Start of Block

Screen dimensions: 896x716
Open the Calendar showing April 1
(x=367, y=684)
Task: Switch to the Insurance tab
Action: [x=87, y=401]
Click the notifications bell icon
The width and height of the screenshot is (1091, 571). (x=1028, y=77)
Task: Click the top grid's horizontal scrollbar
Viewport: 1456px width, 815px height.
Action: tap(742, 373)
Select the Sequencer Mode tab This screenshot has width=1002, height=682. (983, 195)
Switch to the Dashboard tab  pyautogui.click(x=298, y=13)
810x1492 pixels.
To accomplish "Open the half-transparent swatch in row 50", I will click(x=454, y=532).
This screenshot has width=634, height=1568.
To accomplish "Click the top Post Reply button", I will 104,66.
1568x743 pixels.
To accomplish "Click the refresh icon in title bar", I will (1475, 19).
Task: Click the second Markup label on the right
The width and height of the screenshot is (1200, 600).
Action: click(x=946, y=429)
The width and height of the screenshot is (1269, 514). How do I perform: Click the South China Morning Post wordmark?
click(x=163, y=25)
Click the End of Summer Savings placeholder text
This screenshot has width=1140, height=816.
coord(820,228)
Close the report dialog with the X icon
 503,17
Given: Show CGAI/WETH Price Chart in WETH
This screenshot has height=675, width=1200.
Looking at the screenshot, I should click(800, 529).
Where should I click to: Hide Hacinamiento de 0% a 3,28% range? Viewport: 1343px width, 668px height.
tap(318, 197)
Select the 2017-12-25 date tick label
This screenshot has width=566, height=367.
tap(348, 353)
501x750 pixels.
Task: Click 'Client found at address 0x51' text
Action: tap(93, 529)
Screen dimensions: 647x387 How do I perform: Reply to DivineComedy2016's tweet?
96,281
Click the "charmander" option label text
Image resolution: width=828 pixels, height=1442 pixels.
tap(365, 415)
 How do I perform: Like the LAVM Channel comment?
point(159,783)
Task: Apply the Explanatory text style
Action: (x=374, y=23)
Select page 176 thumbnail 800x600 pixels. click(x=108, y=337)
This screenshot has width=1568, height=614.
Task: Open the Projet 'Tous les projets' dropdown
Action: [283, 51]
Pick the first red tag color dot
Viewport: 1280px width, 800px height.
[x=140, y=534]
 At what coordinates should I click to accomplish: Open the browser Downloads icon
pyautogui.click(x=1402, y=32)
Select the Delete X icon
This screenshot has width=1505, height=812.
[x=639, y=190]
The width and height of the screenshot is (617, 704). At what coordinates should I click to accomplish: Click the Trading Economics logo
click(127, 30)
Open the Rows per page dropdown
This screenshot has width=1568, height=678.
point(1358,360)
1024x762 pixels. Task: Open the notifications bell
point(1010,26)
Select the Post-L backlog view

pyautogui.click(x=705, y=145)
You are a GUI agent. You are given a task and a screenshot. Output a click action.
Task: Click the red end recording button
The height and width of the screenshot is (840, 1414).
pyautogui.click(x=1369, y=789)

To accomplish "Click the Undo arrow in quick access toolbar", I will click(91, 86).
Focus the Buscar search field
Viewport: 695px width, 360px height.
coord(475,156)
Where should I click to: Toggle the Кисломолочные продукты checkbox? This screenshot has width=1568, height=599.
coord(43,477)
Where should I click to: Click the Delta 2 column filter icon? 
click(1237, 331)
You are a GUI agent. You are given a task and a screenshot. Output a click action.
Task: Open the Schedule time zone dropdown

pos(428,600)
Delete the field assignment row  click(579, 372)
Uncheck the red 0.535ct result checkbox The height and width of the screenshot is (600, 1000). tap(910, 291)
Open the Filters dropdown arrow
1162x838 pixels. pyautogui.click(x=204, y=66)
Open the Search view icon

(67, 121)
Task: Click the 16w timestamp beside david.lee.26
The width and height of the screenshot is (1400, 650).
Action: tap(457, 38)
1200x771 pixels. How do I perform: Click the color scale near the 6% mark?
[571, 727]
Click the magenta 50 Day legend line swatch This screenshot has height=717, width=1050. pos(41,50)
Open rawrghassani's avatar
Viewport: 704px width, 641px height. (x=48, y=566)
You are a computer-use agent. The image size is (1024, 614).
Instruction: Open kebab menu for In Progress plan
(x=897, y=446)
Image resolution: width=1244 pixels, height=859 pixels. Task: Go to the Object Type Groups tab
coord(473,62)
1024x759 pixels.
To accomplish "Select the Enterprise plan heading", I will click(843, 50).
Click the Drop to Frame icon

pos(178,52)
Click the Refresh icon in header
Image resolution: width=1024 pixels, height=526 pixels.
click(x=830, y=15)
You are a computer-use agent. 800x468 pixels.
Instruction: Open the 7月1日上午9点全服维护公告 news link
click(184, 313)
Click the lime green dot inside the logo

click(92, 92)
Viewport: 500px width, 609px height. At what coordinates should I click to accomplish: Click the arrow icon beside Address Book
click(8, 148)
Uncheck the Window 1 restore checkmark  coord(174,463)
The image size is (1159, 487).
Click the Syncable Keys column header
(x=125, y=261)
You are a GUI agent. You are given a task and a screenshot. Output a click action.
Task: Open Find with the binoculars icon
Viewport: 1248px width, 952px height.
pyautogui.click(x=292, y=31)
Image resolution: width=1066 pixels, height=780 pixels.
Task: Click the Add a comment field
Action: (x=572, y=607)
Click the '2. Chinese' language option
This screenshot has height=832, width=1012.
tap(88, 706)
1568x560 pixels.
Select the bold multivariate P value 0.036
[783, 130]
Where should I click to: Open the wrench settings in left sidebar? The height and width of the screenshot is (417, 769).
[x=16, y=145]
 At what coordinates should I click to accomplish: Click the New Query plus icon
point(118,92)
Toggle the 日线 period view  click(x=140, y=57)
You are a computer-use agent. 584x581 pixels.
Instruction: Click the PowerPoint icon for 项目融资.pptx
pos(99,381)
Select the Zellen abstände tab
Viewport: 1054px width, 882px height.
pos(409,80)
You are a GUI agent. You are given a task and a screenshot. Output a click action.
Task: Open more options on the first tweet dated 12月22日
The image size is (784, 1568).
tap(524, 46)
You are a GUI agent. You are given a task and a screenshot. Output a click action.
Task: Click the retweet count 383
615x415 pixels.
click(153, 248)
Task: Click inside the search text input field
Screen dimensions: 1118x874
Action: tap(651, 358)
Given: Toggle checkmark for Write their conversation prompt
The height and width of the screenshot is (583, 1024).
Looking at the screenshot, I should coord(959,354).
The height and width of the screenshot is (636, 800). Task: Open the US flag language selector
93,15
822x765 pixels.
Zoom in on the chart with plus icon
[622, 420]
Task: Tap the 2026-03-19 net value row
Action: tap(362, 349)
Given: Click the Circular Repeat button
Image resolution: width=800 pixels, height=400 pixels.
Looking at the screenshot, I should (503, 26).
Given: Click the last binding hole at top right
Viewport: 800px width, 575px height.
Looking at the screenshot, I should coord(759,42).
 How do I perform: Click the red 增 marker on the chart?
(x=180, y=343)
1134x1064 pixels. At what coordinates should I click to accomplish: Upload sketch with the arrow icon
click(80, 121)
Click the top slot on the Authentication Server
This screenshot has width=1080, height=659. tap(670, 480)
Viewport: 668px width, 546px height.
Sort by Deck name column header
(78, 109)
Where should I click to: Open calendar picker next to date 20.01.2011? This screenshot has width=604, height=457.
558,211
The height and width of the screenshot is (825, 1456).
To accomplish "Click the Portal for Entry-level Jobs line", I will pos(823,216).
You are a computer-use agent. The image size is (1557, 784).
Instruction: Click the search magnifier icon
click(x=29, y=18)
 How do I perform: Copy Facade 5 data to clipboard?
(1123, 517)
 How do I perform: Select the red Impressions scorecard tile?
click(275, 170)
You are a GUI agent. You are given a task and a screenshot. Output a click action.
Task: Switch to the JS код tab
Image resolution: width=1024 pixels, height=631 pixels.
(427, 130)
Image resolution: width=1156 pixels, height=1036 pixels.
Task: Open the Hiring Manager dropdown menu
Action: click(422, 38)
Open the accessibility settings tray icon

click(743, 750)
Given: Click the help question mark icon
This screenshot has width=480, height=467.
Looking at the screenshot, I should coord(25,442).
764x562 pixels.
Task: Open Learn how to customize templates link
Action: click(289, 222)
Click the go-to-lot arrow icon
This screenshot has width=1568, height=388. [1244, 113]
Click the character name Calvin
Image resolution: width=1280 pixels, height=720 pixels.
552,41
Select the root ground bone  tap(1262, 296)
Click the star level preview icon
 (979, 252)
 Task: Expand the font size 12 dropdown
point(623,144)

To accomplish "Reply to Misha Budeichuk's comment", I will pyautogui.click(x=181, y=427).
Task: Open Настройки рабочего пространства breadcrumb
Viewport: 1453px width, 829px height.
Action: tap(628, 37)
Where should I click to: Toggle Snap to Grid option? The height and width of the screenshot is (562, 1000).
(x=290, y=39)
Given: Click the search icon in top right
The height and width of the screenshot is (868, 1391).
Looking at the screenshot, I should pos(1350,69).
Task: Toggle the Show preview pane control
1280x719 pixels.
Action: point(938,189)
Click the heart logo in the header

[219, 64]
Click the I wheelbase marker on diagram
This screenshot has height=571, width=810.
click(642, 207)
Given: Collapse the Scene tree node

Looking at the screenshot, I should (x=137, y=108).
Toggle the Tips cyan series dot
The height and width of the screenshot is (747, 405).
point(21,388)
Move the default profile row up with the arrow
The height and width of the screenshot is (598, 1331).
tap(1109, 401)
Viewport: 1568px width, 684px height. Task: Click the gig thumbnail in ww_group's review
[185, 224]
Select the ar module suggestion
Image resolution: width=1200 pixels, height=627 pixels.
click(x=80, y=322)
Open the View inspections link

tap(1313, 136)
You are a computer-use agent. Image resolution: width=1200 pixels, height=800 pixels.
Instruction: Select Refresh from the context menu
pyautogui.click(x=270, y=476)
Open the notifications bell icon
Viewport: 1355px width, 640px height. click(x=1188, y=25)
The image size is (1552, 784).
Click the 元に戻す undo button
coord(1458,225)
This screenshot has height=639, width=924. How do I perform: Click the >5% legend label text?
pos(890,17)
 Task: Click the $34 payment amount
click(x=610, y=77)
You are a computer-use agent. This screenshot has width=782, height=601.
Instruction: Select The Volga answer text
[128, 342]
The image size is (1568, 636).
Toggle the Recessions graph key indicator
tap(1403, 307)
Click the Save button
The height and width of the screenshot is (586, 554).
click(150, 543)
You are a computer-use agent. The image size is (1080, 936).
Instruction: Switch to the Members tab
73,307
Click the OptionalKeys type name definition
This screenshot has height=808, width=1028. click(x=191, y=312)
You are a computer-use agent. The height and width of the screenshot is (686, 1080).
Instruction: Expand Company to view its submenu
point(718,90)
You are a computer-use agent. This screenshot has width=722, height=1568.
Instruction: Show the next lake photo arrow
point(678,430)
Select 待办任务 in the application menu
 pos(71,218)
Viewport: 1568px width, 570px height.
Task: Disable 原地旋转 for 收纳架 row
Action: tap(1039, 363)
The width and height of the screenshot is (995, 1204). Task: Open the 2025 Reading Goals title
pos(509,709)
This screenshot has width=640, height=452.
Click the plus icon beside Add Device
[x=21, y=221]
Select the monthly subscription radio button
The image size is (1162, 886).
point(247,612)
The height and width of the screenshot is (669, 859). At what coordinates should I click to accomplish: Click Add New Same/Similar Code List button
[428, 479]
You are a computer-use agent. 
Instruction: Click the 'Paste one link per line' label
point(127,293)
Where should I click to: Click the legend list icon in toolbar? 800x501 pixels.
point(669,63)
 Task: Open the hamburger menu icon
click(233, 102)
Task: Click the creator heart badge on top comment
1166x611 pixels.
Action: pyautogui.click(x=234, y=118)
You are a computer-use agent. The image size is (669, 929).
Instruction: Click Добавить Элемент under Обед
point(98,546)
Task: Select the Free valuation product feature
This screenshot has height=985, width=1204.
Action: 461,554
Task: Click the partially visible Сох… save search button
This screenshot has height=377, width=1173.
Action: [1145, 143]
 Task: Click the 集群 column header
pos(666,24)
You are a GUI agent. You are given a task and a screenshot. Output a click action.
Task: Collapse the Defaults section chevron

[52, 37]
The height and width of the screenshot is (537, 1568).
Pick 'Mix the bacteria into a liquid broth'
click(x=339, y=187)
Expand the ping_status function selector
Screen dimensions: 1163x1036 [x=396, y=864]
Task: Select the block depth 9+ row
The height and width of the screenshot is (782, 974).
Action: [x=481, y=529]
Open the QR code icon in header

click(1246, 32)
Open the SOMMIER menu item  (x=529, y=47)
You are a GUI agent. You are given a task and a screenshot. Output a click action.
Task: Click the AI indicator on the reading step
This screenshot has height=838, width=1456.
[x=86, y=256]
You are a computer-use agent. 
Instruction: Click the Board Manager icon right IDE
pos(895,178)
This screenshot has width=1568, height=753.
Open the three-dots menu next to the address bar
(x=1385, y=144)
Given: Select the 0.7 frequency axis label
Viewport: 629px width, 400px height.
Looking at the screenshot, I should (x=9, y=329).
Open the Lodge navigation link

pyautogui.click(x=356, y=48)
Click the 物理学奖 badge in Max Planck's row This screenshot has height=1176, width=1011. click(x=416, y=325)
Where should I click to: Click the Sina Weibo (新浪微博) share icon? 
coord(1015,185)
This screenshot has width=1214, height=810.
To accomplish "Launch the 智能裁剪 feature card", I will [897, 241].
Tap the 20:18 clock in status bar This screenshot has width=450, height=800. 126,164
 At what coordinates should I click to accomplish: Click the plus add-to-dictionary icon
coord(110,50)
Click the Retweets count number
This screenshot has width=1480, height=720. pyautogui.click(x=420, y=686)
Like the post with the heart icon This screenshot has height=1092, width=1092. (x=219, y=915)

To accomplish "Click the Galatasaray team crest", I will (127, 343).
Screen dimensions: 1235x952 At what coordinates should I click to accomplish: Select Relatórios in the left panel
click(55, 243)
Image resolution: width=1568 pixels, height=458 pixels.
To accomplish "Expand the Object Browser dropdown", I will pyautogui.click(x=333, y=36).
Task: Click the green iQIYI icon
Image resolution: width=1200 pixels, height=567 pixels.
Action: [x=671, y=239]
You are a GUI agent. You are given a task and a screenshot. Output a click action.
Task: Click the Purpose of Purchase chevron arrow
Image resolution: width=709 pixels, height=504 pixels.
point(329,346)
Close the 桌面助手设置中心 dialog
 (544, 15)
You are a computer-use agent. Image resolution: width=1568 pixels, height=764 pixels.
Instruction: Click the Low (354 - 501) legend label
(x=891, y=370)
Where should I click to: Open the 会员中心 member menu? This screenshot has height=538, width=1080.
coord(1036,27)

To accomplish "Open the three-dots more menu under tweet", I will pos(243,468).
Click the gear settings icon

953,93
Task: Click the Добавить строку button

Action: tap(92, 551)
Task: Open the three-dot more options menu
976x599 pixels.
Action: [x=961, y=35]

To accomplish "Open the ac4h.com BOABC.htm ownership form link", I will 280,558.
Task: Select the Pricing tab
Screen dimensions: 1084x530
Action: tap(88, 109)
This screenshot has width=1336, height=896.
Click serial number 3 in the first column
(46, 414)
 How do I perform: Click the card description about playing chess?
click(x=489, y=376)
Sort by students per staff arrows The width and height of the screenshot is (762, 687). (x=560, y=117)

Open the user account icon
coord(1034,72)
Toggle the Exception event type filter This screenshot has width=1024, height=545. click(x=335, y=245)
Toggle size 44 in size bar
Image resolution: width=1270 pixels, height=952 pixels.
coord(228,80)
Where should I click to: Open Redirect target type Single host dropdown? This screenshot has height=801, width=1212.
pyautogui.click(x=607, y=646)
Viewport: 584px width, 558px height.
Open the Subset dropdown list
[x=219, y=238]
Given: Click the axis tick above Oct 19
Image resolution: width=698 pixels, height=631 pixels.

End of Block

Problem to work on ▸ Write only the number of lines in the records that include the word "axis".

Solution to the problem ▸ 2